Sebuah video asusila berdurasi 1 menit 24 detik beredar viral di media sosial. Miris, dalam video tersebut tampak seorang wanita dicabuli oleh seorang pria berumur.
Video itu terekam di depan salah satu toko yang sudah tutup di Kawasan Puger, Kabupaten Jember, Jawa Timur. Di dalam video tersebut tak seorang pun yang datang membantu si wanita itu.
Warga setempat mengenali perempuan yang diduga mengalami gangguan jiwa itu sebagai Gisel. Gisel ini hanya nama julukan saja bagi perempuan tersebut.
“Gisel itu julukan orang sini mas kepada orang gila perempuan yang setengah telanjang yang sering mondar mandir dikawasan puger. Entah siapa awal yang panggil Gisel saya juga kurang faham,” ungkap Astutik warga setempat.
Astutik menuturkan, jika sangat iba kepada Gisel yang telah di video sedang di Hohihe lelaki tua memakai sarung tepat didepan pertokoan. “Sangat kasihan sekali,Gisel saat itu sedang tidur lalu lelaki tua datang dan menyetubuhi Gisel,” tuturnya.

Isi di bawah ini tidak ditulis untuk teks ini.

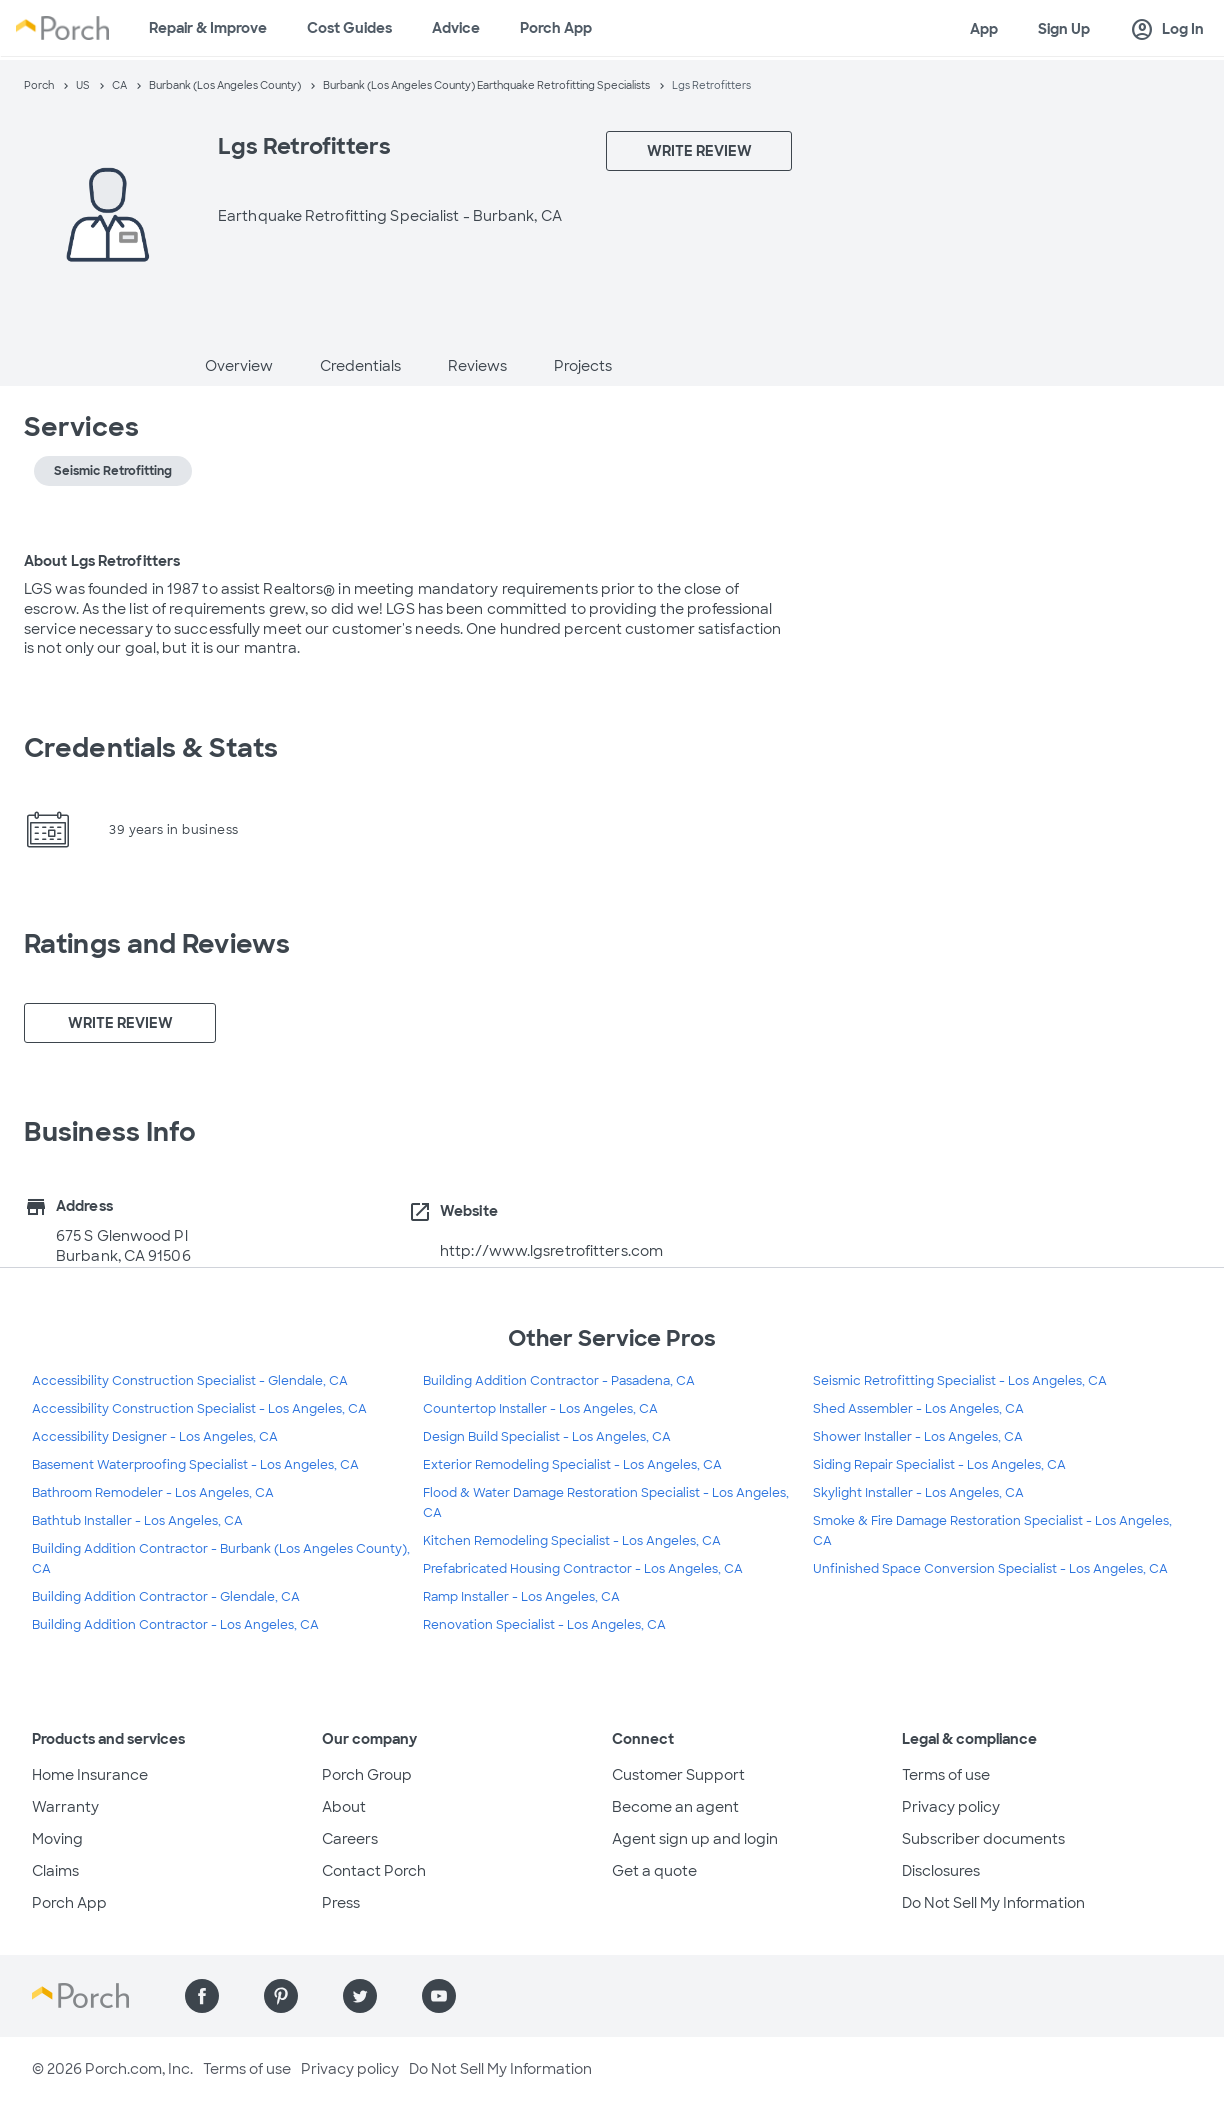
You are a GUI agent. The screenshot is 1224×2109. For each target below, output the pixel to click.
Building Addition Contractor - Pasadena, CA (559, 1381)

Terpisah Mulya Cahya tokoh pemuda Puger saat di konfirmasi perihal Viralnya Adegan tak senonoh tersebut juga mengatakan. “Terenyuh sekali saya melihat itu, harusnya warga mengagalkan upaya bapak tersebut mencabuli perempuan dengan mental sakit alias gila tersebut. Jangan malah dibiarkan dan ironisnya direkam pula,” ungkapnya.
Menurutnya, jika pelaku lelaki tua dalam adegan tak senonoh itu juga kondisi kejiwaan tergangu.dirinya berharap peran pemerintah sigap dalam hal ini. “Karena jika ini dibiarkan kurang baik dampaknya. Salah satunya kan Gisel nama julukan itu tidak memakai baju dan itu berdampak kurang baik kepada tumbuh kembang anak di wilayah Puger karena dia sering mondar mandir dan itu jadi tontonan semua kalangan,” ujarnya.

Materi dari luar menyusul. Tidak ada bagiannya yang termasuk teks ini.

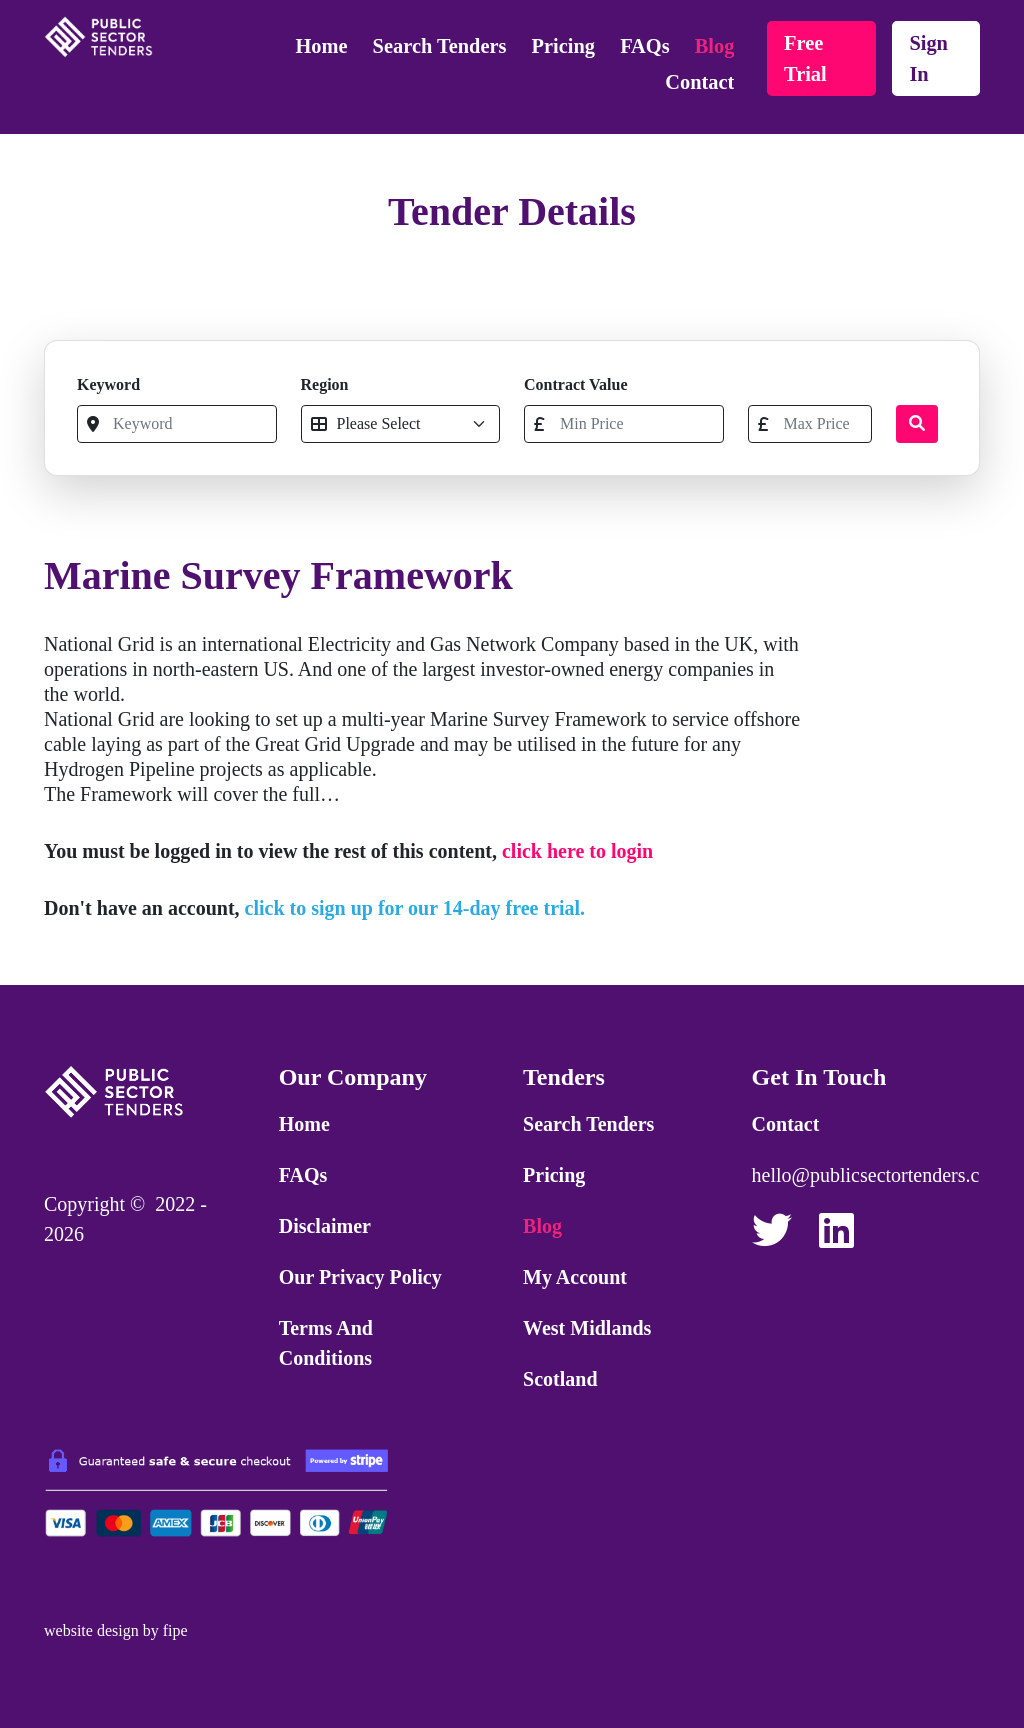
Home (321, 46)
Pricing (563, 46)
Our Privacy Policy (360, 1277)
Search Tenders (440, 46)
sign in (928, 58)
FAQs (644, 46)
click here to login (577, 851)
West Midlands (587, 1328)
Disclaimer (325, 1226)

Kepala Kepolisian Sektor (Kapolsek) Puger AKP Ribut Budiono mengatakan kedua pemeran dalam video cabul di depan sebuah toko di Kecamatan Puger, Kabupaten Jember, sama-sama mengalami keterbelakangan mental.
“Keduanya memang kondisi kejiwaan sakit dan yang sangat kita sayangkan yaitu orang yang mem Vidio dan menyebarkan adegan tidak senonoh dua insan manusia berlawanan jenis tersebut pas di depan pertokoan,” katanya.
Ribut juga menambahkan pihaknya akan berkoordinasi dengan Polres Jember untuk menyelidiki siapa pengambil video dan penyebarnya. Apakah sengaja menyebar atau disebarkan oleh orang yang bersangkutan.
“Karena yang mempunyai alat yaitu Polres Jember tentang IT dan kami berkoordinasi dengan pihak polres,” katanya. Salah satu warga Bernama Sukat juga mengatakan jika pelaku lelaki di adegan tersebut masih tetangganya yaitu warga kecamatan Puger dan kondisi kejiwaan juga labil.